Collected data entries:

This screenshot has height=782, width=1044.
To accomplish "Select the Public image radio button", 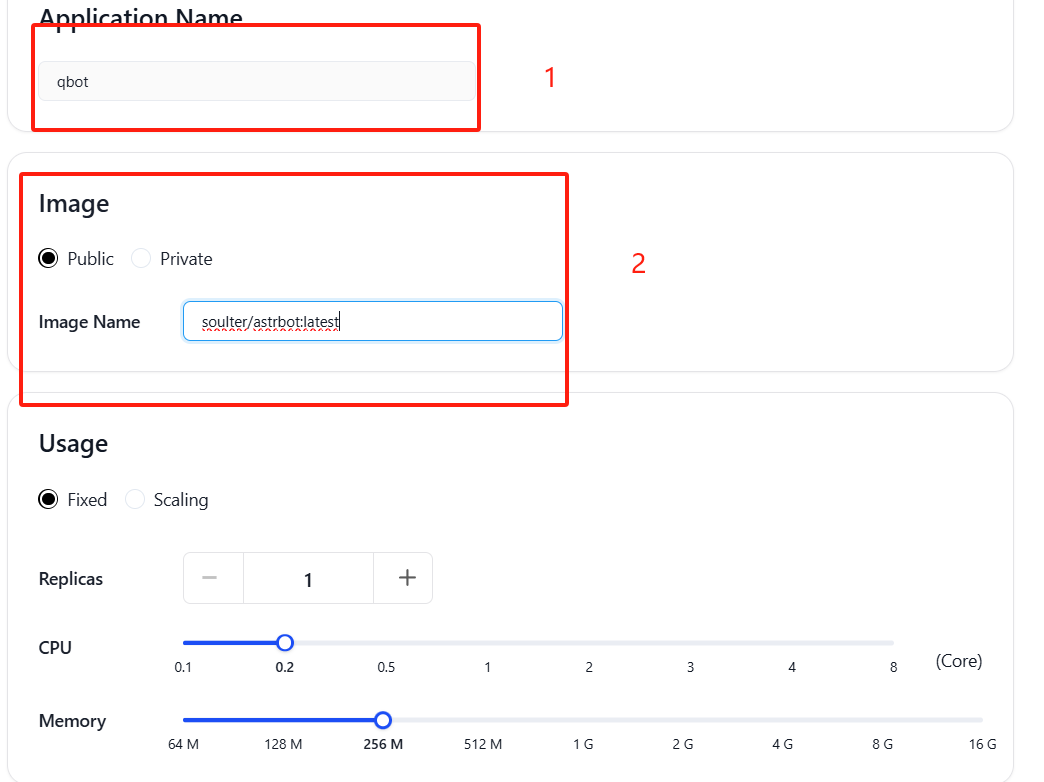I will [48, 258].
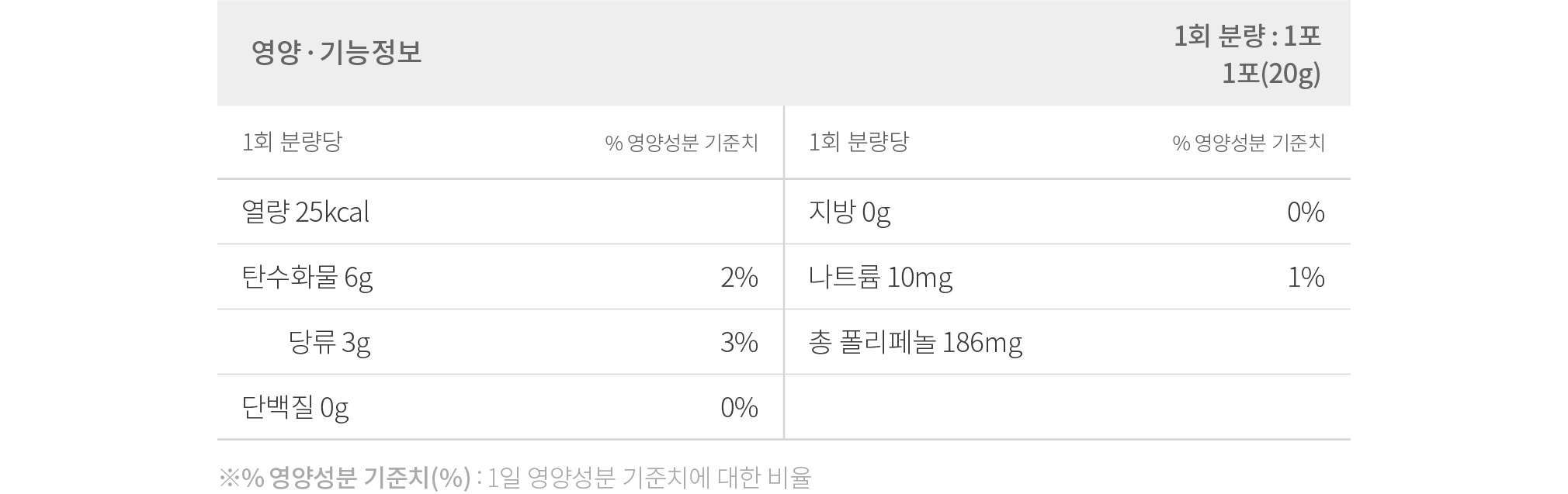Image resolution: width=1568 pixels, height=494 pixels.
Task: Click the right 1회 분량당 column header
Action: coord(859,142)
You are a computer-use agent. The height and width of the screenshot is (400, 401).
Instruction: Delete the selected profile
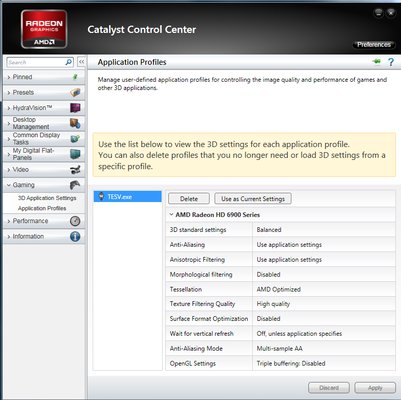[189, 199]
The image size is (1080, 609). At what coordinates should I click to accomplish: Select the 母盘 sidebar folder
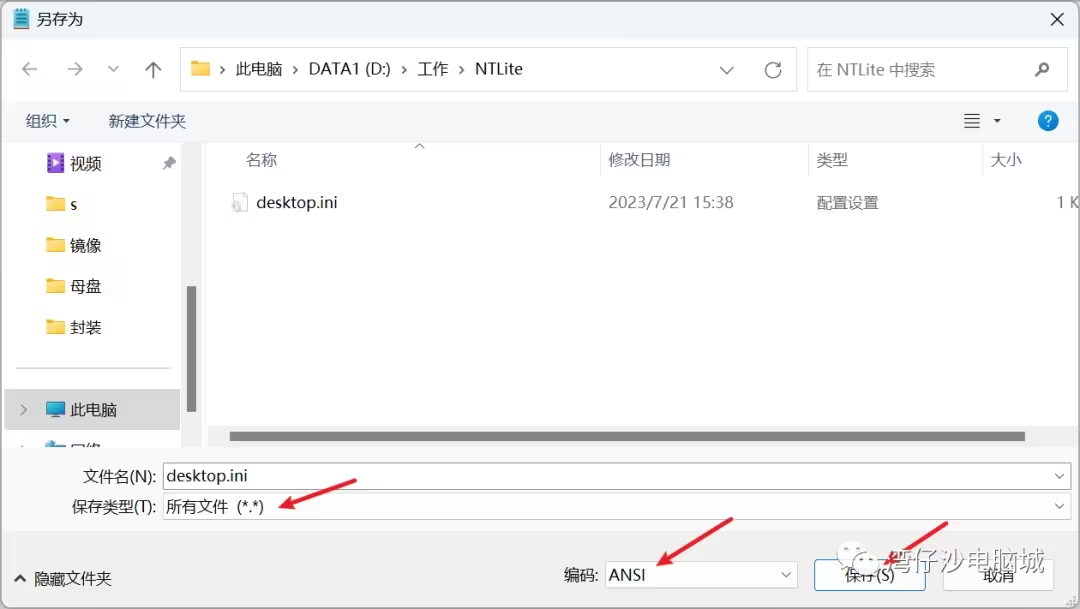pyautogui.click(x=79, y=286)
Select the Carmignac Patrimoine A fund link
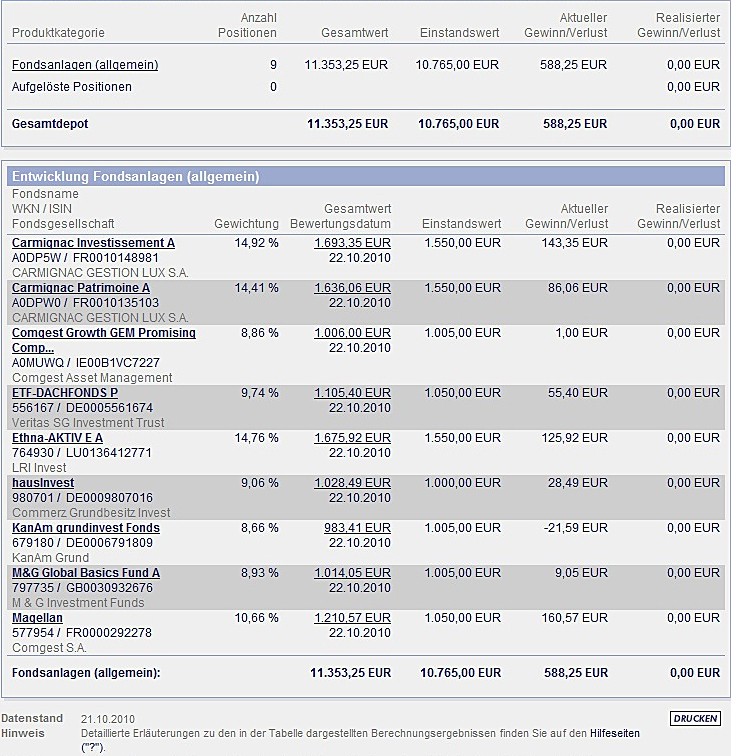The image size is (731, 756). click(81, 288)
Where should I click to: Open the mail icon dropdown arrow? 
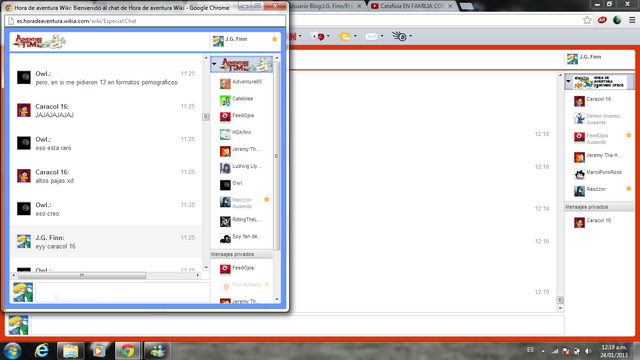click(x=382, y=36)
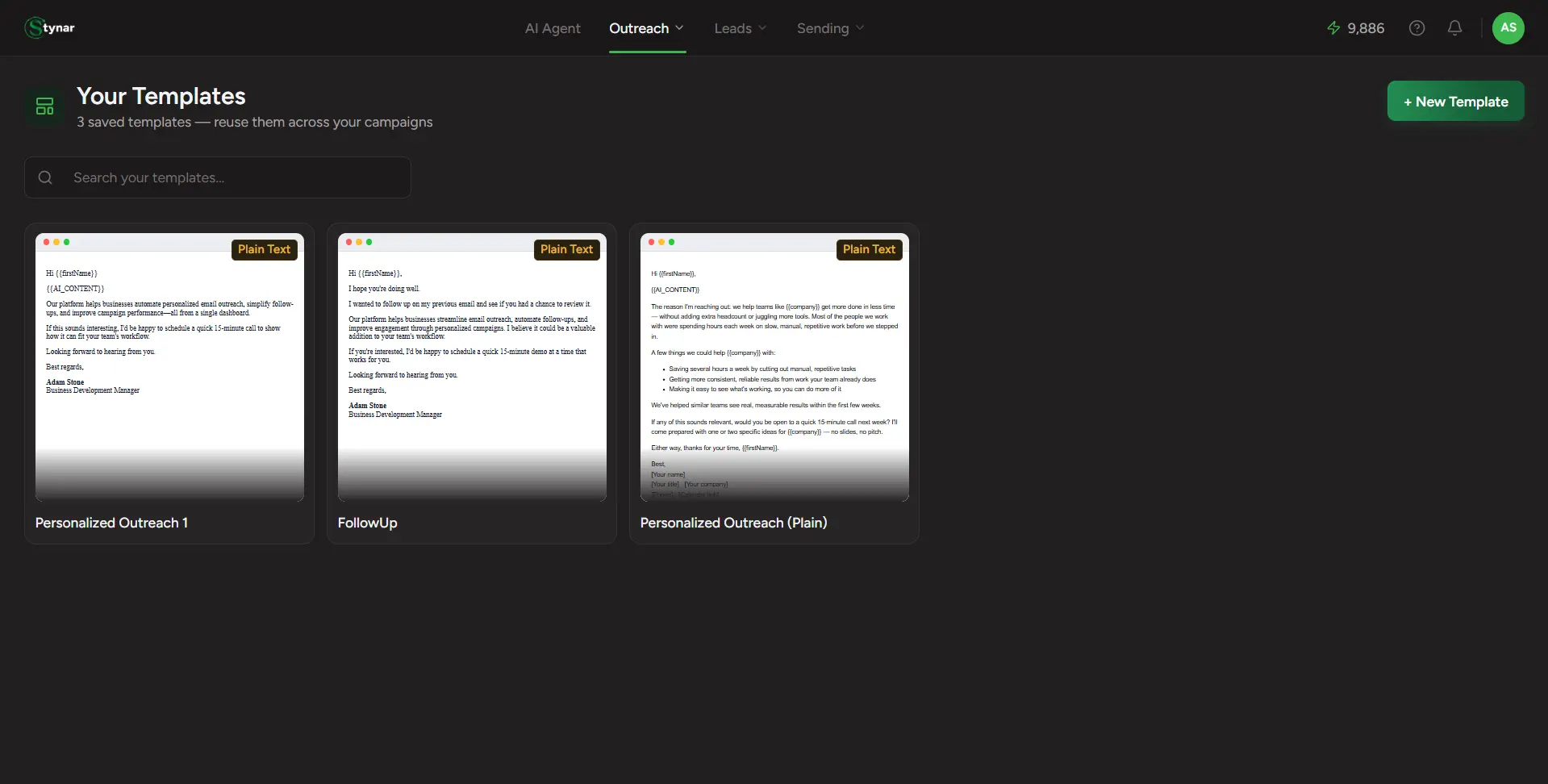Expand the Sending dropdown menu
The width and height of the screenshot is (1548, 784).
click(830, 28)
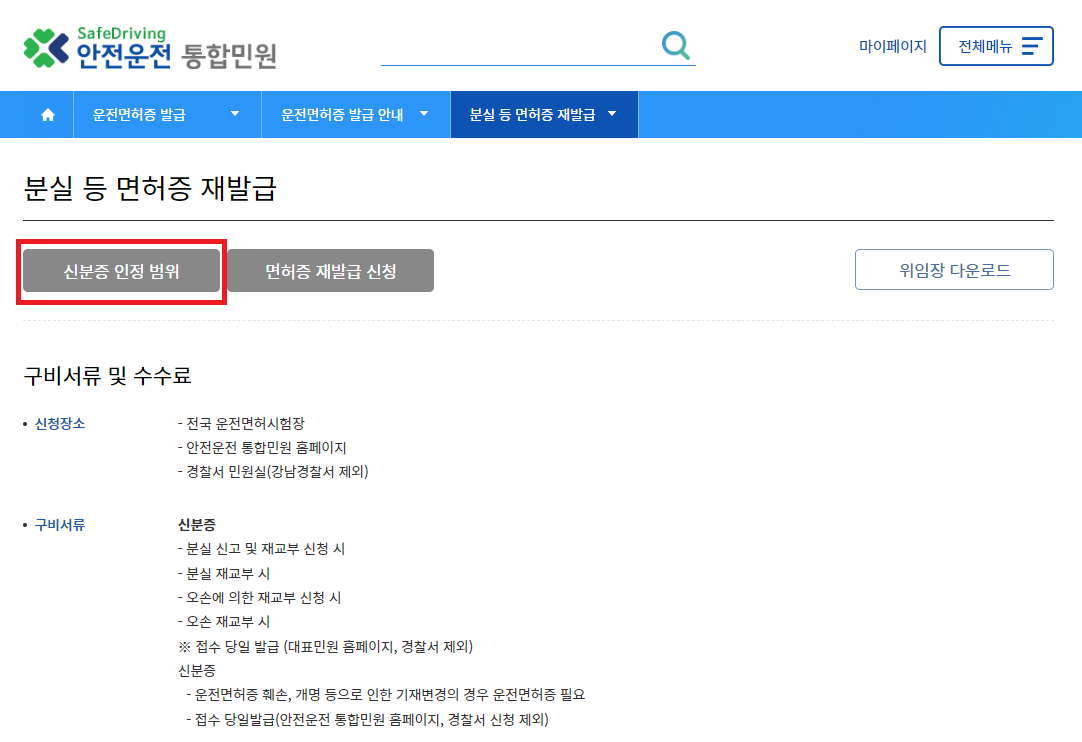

■ **Task details**:
Could you set down, exactly as written, every line from the one with "Select the Carmignac Patrimoine A fund link" to the end of the data, both ends included? Leave out the pictures.

■ **Task response**:
Select the Carmignac Patrimoine A fund link
The image size is (731, 756). click(81, 288)
Where should I click to: Open the mail icon dropdown arrow? 
click(x=382, y=36)
Expand the Sending dropdown menu
The width and height of the screenshot is (1548, 784).
click(830, 28)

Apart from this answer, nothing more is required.